Está nessa linha. Mas, sobretudo, na linha que inspira os movimentos ambientalistas que reformam o modo de ser camponês, e o que prevalece nas defesas de movimentos como o Via Campesina e outros movimentos camponeses em nível internacional.
Há uma crítica muito forte à reforma agrária, dizendo que não há qualidade de produção nos assentamentos. Existe incompatibilidade entre a concessão coletiva e a produtividade?
Não se pode dizer isso, porque não há esse modelo ainda implantado. O que há são as reservas indígenas que não visam a produção. O objetivo do modelo de reforma agrária não é o lucro, não é o capital, apesar de não excluir a produção. Vemos muitas vezes que a produção coletivista é melhor que a capitalista quando tem todos os recursos necessários para isso. A fábrica de leite do MST nada deve a qualquer organização capitalista. De certa maneira, tem melhor qualidade. Nós queremos, em primeiro lugar, a dignidade dessas populações assentadas. A estatística mostra que quem alimenta a mesa do brasileiro é o pequeno produtor.
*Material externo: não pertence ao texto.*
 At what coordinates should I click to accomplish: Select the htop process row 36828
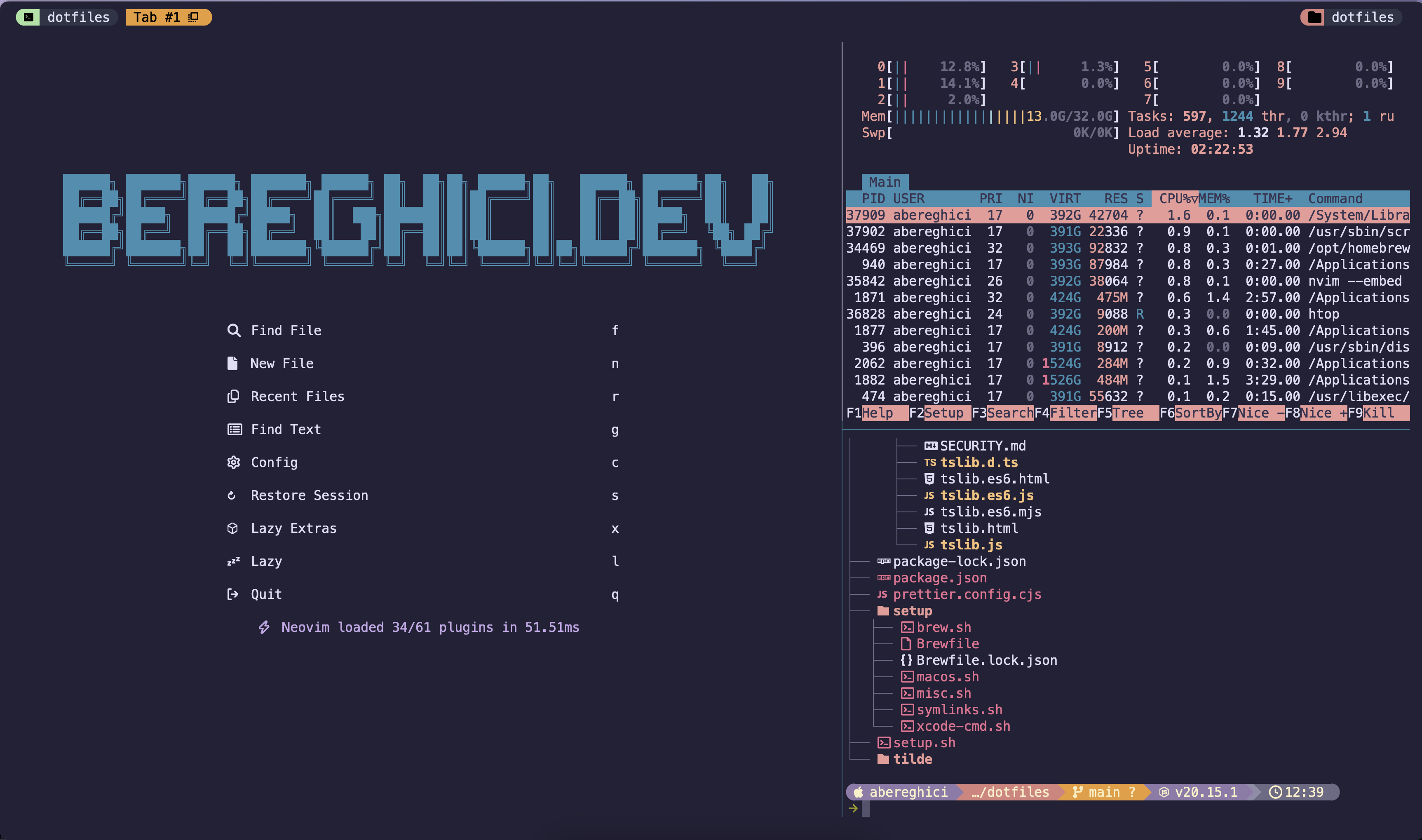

O programa de reforma agrária já enfrenta muita resistência no parlamento, no governo, na Justiça. Um projeto coletivista não vai complicar ainda mais a implantação?
Seria se fosse o único, se fosse impositivo, se fosse ou isso, ou nada. Mas é uma proposta entre outras. Inclusive com a de conviver com a terra que é de propriedade do pequeno produtor. É uma questão de justiça social. (LR)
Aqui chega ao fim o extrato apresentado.